Comment se faire 17 millions de $ en un clic avec les cryptos ? Ces hackers donnent une leçon à QiDAO
Des hacks en veux-tu en voilà – En l’espace de deux ans, l’écosystème de la finance décentralisée (DeFi) a attiré plus de 200 milliards de dollars. Cependant, la sécurité de bon nombre de protocoles composant cet écosystème laisse cruellement à désirer. Sans surprise, les hackers du monde entier afflux vers ce nouveau terrain de jeu.
QiDAO : 13 millions envolés sur Polygon
QiDAO est un protocole de la finance décentralisée qui permet de générer le stablecoin MAI en échange d’un dépôt de collatéral en cryptomonnaies.
Celui-ci utilise le service proposé par le protocole Superfluid pour distribuer ses jetons de gouvernance à ses investisseurs de la première heure. Ainsi, le contrat Superfluid débloque de manière continue les jetons qui présentent une période de blocage, attribués aux investisseurs et à l’équipe de QiDAO.
Le 8 février, le protocole Superfluid a annoncé que le contrat de QiDAO hébergé sur Polygon avait été la cible d’une attaque.
Au total, le butin composé de plusieurs cryptomonnaies s’élève à plus de 17 millions de dollars. Celui-ci se décompose de la manière suivante :
- 11 008 MATIC ;
- 1 507 931 MOCA ;
- 28 ETH ;
- 39 357 sdam3CRV ;
- 19 387 874 QI ;
- 44 581 SDT ;
- 23 653 STACK ;
- 562 834 USDC.
Après avoir été averties de l’attaque, les équipes de Superfluid ont rapidement identifié la faille et corrigé cette dernière en mettant à jour le protocole.
En parallèle, Superfluid offre une récompense de 1 million de dollars à l’attaquant pour retourner les fonds. Celui-ci n’a toujours pas contacté Superfluid au moment de la rédaction de ces lignes.
Une faille qui ne pardonne pas
Les équipes de Superfluid ont publié un post-mortem revenant sur les évènements, dans les heures qui ont suivi la résolution du problème.
Selon le post-mortem, la faille était située dans le contrat Superfluid.sol. Celui-ci permet de définir les accords de versements en une transaction.

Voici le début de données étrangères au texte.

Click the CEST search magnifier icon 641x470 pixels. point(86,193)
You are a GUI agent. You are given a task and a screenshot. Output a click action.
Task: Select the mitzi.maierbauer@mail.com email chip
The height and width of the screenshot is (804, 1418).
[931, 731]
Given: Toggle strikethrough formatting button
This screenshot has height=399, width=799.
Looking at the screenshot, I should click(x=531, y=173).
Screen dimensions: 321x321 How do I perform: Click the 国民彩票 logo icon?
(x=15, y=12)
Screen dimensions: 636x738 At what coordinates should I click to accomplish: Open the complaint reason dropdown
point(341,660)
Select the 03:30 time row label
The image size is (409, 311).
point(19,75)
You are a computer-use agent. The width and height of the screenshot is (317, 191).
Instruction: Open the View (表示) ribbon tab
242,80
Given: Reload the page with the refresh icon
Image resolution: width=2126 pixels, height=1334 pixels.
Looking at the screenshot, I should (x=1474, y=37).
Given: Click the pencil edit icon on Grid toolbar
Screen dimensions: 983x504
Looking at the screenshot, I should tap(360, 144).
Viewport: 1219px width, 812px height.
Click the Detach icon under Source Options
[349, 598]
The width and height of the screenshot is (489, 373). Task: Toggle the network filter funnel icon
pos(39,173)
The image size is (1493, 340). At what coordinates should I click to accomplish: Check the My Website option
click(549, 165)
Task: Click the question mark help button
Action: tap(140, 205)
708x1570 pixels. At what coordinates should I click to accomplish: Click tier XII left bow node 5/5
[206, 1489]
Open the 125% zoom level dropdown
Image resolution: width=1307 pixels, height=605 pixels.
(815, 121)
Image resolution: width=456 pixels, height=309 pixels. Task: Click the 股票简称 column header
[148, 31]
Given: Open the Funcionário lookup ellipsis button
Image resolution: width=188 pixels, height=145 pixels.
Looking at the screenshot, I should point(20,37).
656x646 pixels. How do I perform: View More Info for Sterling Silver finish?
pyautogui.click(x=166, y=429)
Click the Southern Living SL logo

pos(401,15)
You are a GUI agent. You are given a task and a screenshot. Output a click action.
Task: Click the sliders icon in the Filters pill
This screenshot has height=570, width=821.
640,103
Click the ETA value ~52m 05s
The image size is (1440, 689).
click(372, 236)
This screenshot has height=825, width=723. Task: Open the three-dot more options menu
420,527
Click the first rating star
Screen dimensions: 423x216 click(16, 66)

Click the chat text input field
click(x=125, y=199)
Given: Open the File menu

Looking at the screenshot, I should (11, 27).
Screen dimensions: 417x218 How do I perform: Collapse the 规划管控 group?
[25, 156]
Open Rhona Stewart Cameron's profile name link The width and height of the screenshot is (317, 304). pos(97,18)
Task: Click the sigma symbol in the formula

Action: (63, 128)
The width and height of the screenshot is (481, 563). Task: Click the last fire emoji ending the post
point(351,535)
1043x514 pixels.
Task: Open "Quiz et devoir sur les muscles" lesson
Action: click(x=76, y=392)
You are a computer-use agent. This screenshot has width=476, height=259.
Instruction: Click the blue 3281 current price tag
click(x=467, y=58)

Cependant, pour assurer un état fiable partagé entre les différentes parties de l’accord, cette transaction introduit un concept appelé « ctx”.
Bien que les détails exacts n’aient pas été révélés, l’attaquant aurait réussi à exploiter ce concept de ctx. Ainsi, celui-ci a pu modifier les données envoyées au contrat de sorte à usurper l’identité d’autres comptes.
“Ce mécanisme a été utilisé afin de créer des index IDA « au nom » d’autres comptes et de transférer leurs jetons de cette manière.”
Extrait du post-mortem
Coup dur pour QiDAO
Comme nous l’avons vu, cette attaque a touché le smart contract gérant la distribution des fonds aux investisseurs et équipes du projet. Ainsi, aucun des fonds appartenant aux utilisateurs du protocole n’ont été affectés.
Néanmoins, bien que le protocole QiDAO en lui-même ne soit pas remis en cause, le cours de son jeton QI a dégringolé dans les heures suivant l’attaque.
En effet, celui-ci a subi une chute de 80% en passant de 1,24 $ à 0,27 $. Le jeton est depuis légèrement remonté aux alentours de 0,75 $, enregistrant tout de même une perte de 50% à la suite de ce hack.
De son côté, le réseau Polygon continue d’attirer de nouveaux investisseurs. Ainsi, l’entreprise à l’origine du réseau vient de clôturer une collecte de fonds d’un montant de 450 millions de dollars pour financer son développement.